Copy out the data word for word, from its first line up to and including the line with "Action: point(14,89)". Leave out the pictures.

### Materials provided:

• • • •

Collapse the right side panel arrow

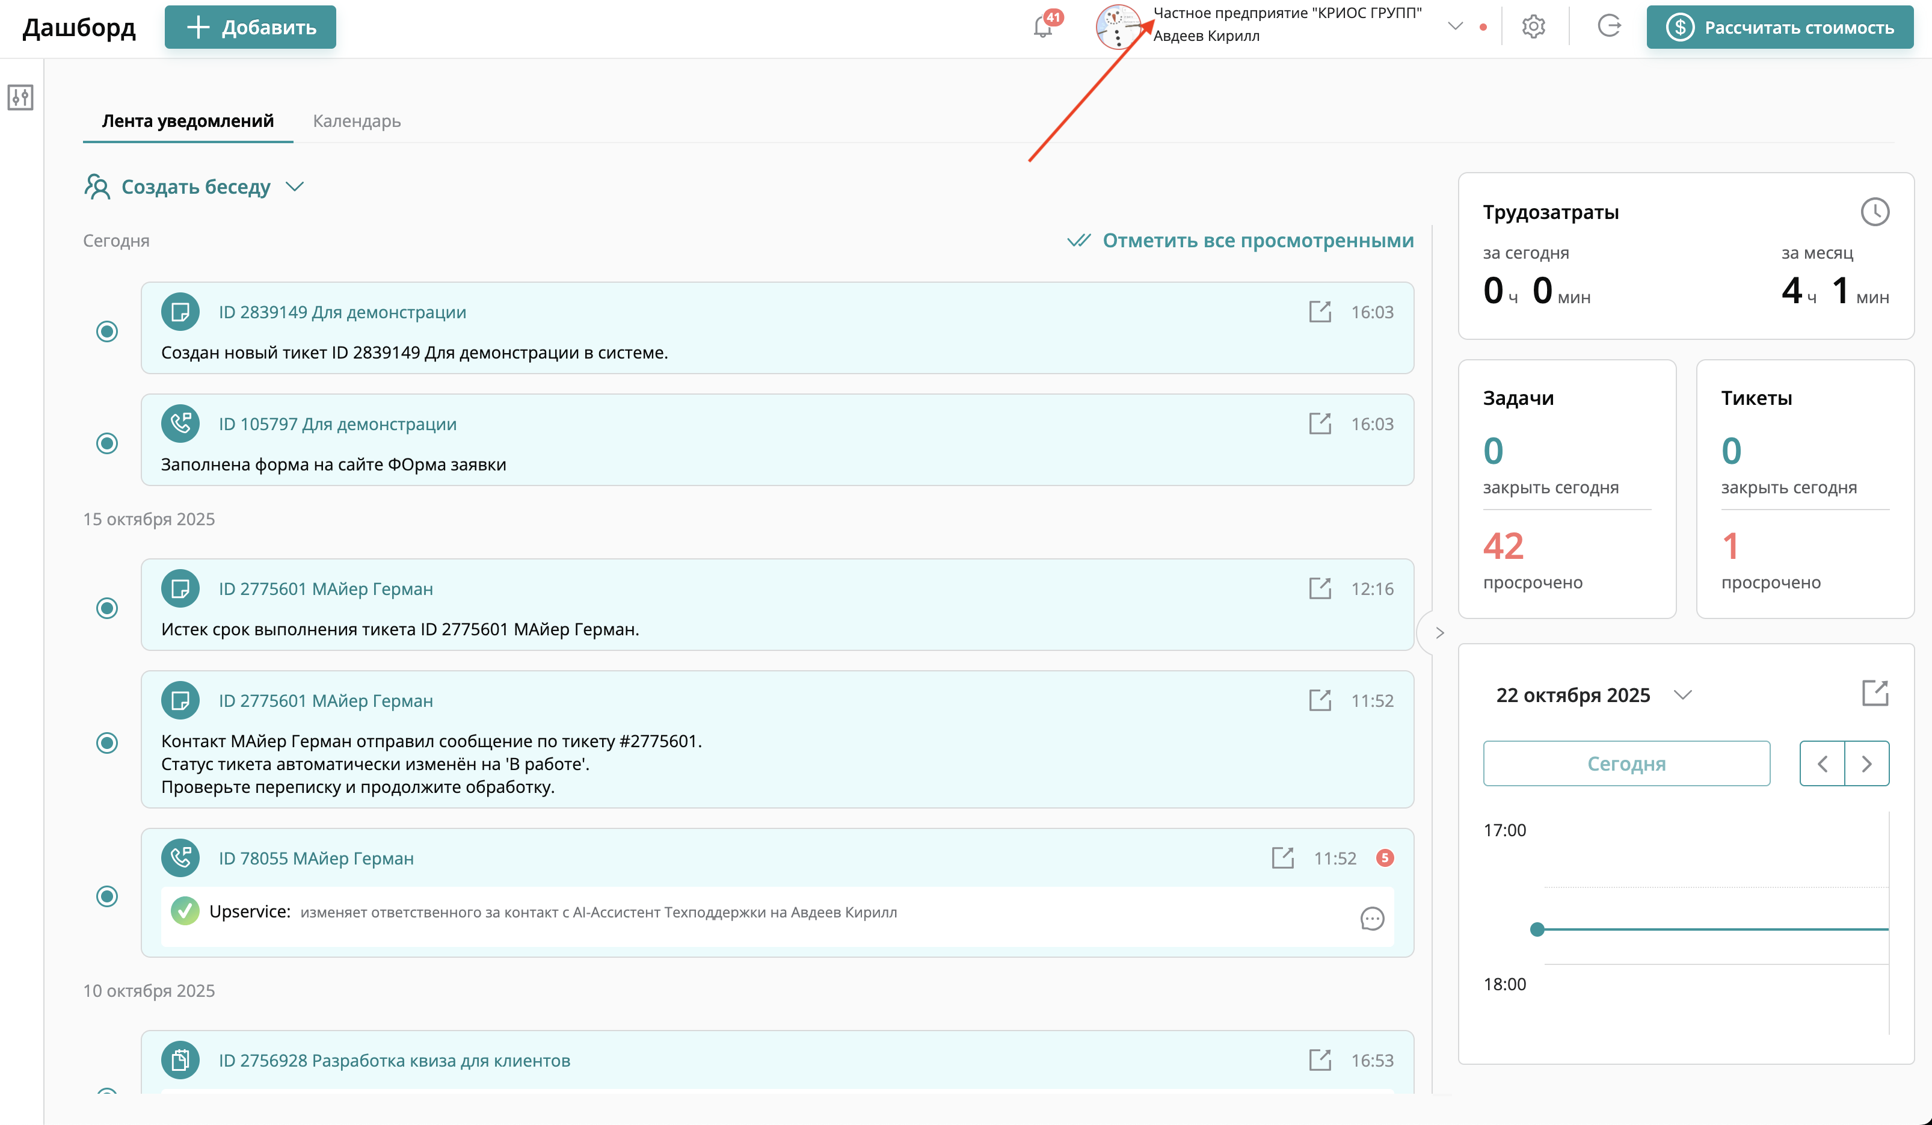click(x=1439, y=633)
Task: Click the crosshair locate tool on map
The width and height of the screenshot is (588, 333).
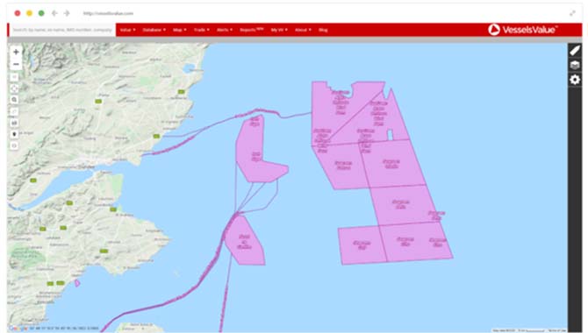Action: point(14,89)
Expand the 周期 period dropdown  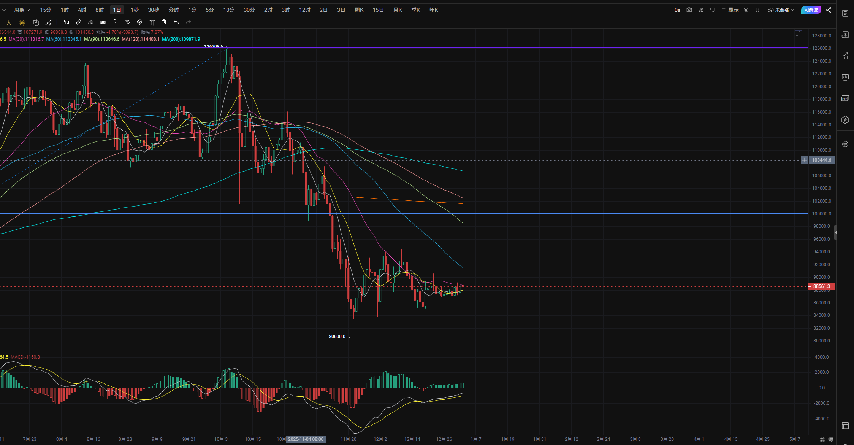tap(22, 10)
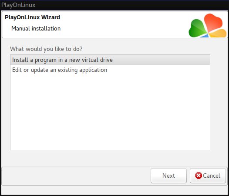This screenshot has width=229, height=196.
Task: Click the gray area between list and buttons
Action: coord(110,159)
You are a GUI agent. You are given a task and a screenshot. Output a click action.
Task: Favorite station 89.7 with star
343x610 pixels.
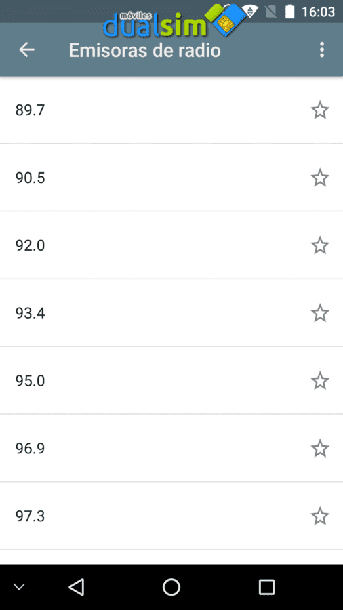coord(320,110)
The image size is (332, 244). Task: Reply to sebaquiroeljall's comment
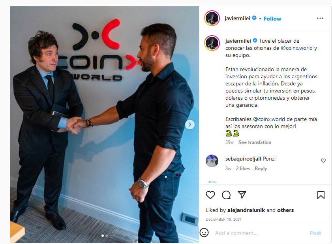coord(261,168)
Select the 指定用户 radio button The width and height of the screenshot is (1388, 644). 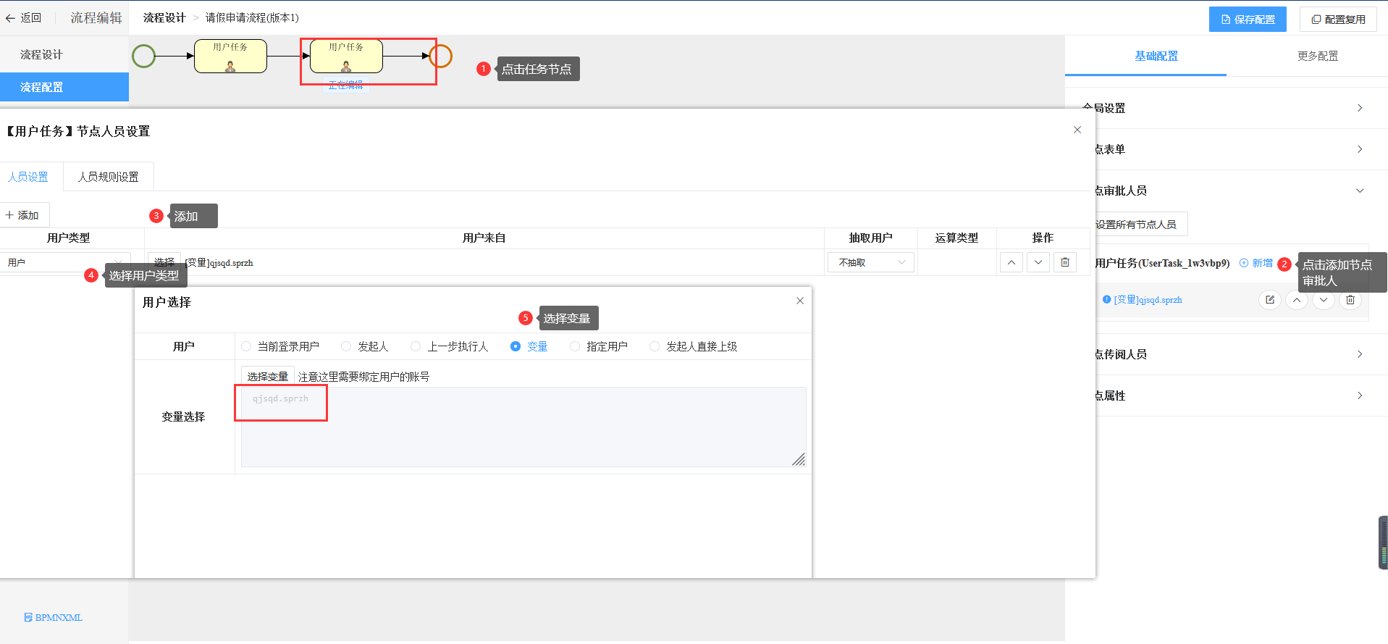(x=575, y=347)
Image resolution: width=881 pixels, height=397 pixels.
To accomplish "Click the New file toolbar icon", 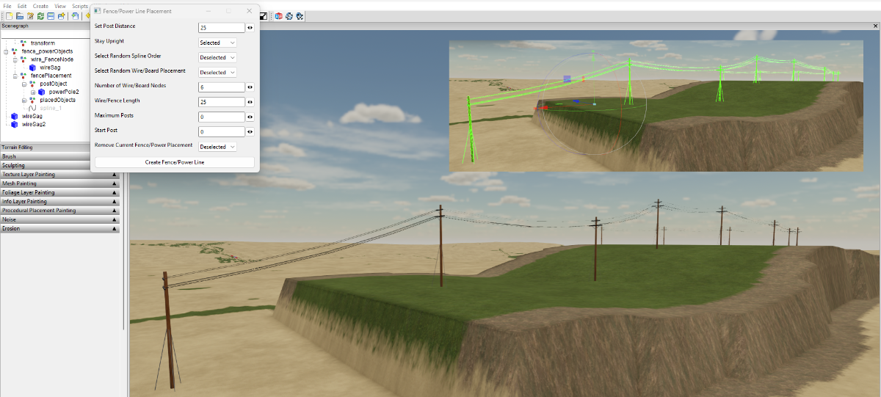I will point(8,15).
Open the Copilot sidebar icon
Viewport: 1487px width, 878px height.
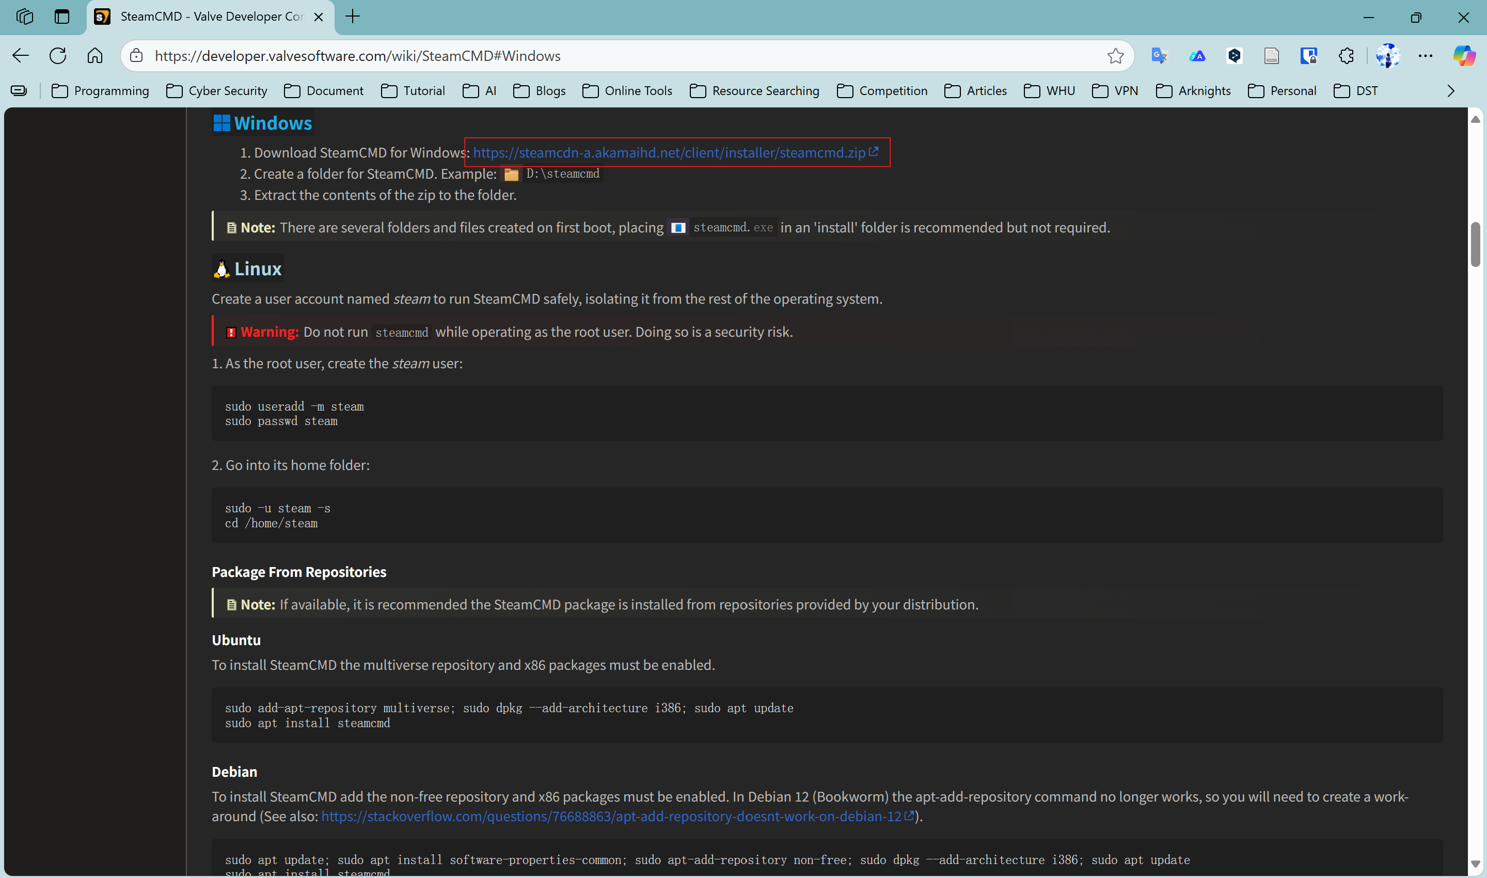(x=1464, y=56)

• • • •

### Exercise solution:
Collapse the right side panel arrow

click(x=1439, y=633)
Task: Click the crosshair locate tool on map
The width and height of the screenshot is (588, 333).
Action: point(14,89)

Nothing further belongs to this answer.